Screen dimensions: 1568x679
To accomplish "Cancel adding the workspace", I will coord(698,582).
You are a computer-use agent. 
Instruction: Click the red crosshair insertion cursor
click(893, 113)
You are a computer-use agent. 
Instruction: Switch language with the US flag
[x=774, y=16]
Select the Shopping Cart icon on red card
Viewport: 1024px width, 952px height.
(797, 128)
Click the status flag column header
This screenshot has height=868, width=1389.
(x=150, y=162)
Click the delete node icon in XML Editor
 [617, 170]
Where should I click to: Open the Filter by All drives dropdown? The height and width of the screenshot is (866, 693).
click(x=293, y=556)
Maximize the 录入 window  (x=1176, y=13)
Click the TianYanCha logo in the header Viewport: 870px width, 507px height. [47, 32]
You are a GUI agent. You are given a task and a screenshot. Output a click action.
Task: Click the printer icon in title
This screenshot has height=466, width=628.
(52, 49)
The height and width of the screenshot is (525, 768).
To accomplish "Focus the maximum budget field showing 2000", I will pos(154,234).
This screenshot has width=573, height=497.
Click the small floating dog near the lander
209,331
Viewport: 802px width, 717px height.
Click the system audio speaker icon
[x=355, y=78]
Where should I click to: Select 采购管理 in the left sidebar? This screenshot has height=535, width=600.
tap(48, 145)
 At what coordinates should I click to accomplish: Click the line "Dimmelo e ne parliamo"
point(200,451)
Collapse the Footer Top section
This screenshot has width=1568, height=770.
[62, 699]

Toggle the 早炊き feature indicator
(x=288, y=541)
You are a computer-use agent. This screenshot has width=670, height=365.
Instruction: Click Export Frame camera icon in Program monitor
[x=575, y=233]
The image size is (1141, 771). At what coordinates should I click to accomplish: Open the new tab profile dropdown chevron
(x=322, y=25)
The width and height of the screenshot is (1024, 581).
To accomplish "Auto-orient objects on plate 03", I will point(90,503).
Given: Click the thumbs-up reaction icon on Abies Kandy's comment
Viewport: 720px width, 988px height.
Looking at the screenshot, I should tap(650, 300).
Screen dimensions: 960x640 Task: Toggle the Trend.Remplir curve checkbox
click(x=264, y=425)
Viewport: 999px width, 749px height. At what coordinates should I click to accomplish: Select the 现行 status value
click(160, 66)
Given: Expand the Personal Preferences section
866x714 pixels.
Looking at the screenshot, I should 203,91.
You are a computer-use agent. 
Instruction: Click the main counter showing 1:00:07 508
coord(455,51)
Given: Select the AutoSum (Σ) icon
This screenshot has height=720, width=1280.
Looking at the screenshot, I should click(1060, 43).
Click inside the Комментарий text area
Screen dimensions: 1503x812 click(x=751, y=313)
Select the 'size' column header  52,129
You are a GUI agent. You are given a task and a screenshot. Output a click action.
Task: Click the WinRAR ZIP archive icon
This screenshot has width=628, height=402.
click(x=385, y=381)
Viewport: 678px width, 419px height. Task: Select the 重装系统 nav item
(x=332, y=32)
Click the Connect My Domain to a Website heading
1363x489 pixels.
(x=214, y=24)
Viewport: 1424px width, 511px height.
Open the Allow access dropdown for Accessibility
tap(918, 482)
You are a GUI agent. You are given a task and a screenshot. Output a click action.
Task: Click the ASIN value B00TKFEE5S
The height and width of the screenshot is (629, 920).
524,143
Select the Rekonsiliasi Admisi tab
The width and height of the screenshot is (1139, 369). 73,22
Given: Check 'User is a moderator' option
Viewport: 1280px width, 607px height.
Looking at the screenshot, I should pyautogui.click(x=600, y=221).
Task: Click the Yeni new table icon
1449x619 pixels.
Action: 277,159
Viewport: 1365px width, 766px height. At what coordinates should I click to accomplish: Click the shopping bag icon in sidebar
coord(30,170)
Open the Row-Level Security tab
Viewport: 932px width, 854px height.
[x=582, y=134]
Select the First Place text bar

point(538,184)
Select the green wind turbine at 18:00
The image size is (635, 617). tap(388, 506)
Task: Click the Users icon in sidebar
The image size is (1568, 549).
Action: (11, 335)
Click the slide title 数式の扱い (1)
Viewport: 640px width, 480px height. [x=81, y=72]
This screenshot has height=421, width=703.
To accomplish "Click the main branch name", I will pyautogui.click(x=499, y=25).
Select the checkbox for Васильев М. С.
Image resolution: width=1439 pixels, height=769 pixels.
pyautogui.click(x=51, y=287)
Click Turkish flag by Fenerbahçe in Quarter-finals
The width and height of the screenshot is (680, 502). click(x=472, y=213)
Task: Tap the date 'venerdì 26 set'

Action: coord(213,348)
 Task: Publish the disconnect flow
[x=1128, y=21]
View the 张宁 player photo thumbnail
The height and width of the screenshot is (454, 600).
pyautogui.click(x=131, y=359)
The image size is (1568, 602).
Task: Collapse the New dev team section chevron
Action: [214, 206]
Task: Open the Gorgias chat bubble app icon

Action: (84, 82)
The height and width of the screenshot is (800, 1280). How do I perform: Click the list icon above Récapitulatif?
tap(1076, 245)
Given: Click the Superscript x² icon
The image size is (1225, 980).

**EXERCISE OBJECTIVE**
Exactly as they appear above, give the entries again.

**EXERCISE SOLUTION**
Screen dimensions: 1568x679
To accomplish "Cancel adding the workspace", I will coord(698,582).
You are a computer-use agent. 
Instruction: Click the red crosshair insertion cursor
click(893, 113)
You are a computer-use agent. 
Instruction: Switch language with the US flag
[x=774, y=16]
Select the Shopping Cart icon on red card
Viewport: 1024px width, 952px height.
(797, 128)
Click the status flag column header
This screenshot has height=868, width=1389.
(x=150, y=162)
Click the delete node icon in XML Editor
 [617, 170]
Where should I click to: Open the Filter by All drives dropdown? The height and width of the screenshot is (866, 693).
click(x=293, y=556)
Maximize the 录入 window  (x=1176, y=13)
Click the TianYanCha logo in the header Viewport: 870px width, 507px height. [47, 32]
You are a GUI agent. You are given a task and a screenshot. Output a click action.
Task: Click the printer icon in title
This screenshot has height=466, width=628.
(52, 49)
The height and width of the screenshot is (525, 768).
To accomplish "Focus the maximum budget field showing 2000", I will pos(154,234).
This screenshot has width=573, height=497.
Click the small floating dog near the lander
209,331
Viewport: 802px width, 717px height.
Click the system audio speaker icon
[x=355, y=78]
Where should I click to: Select 采购管理 in the left sidebar? This screenshot has height=535, width=600.
tap(48, 145)
 At what coordinates should I click to accomplish: Click the line "Dimmelo e ne parliamo"
point(200,451)
Collapse the Footer Top section
This screenshot has width=1568, height=770.
[62, 699]

Toggle the 早炊き feature indicator
(x=288, y=541)
You are a computer-use agent. This screenshot has width=670, height=365.
Instruction: Click Export Frame camera icon in Program monitor
[x=575, y=233]
The image size is (1141, 771). At what coordinates should I click to accomplish: Open the new tab profile dropdown chevron
(x=322, y=25)
The width and height of the screenshot is (1024, 581).
To accomplish "Auto-orient objects on plate 03", I will point(90,503).
Given: Click the thumbs-up reaction icon on Abies Kandy's comment
Viewport: 720px width, 988px height.
Looking at the screenshot, I should tap(650, 300).
Screen dimensions: 960x640 Task: Toggle the Trend.Remplir curve checkbox
click(x=264, y=425)
Viewport: 999px width, 749px height. At what coordinates should I click to accomplish: Select the 现行 status value
click(160, 66)
Given: Expand the Personal Preferences section
866x714 pixels.
Looking at the screenshot, I should 203,91.
You are a computer-use agent. 
Instruction: Click the main counter showing 1:00:07 508
coord(455,51)
Given: Select the AutoSum (Σ) icon
This screenshot has height=720, width=1280.
Looking at the screenshot, I should click(1060, 43).
Click inside the Комментарий text area
Screen dimensions: 1503x812 click(x=751, y=313)
Select the 'size' column header  52,129
You are a GUI agent. You are given a task and a screenshot. Output a click action.
Task: Click the WinRAR ZIP archive icon
This screenshot has width=628, height=402.
click(x=385, y=381)
Viewport: 678px width, 419px height. Task: Select the 重装系统 nav item
(x=332, y=32)
Click the Connect My Domain to a Website heading
1363x489 pixels.
(x=214, y=24)
Viewport: 1424px width, 511px height.
Open the Allow access dropdown for Accessibility
tap(918, 482)
You are a GUI agent. You are given a task and a screenshot. Output a click action.
Task: Click the ASIN value B00TKFEE5S
The height and width of the screenshot is (629, 920).
524,143
Select the Rekonsiliasi Admisi tab
The width and height of the screenshot is (1139, 369). 73,22
Given: Check 'User is a moderator' option
Viewport: 1280px width, 607px height.
Looking at the screenshot, I should pyautogui.click(x=600, y=221).
Task: Click the Yeni new table icon
1449x619 pixels.
Action: 277,159
Viewport: 1365px width, 766px height. At what coordinates should I click to accomplish: Click the shopping bag icon in sidebar
coord(30,170)
Open the Row-Level Security tab
Viewport: 932px width, 854px height.
[x=582, y=134]
Select the First Place text bar

point(538,184)
Select the green wind turbine at 18:00
The image size is (635, 617). tap(388, 506)
Task: Click the Users icon in sidebar
The image size is (1568, 549).
Action: (11, 335)
Click the slide title 数式の扱い (1)
Viewport: 640px width, 480px height. [x=81, y=72]
This screenshot has height=421, width=703.
To accomplish "Click the main branch name", I will pyautogui.click(x=499, y=25).
Select the checkbox for Васильев М. С.
Image resolution: width=1439 pixels, height=769 pixels.
pyautogui.click(x=51, y=287)
Click Turkish flag by Fenerbahçe in Quarter-finals
The width and height of the screenshot is (680, 502). click(x=472, y=213)
Task: Tap the date 'venerdì 26 set'

Action: coord(213,348)
 Task: Publish the disconnect flow
[x=1128, y=21]
View the 张宁 player photo thumbnail
The height and width of the screenshot is (454, 600).
pyautogui.click(x=131, y=359)
The image size is (1568, 602).
Task: Collapse the New dev team section chevron
Action: [214, 206]
Task: Open the Gorgias chat bubble app icon

Action: (84, 82)
The height and width of the screenshot is (800, 1280). How do I perform: Click the list icon above Récapitulatif?
tap(1076, 245)
Given: Click the Superscript x² icon
The image size is (1225, 980).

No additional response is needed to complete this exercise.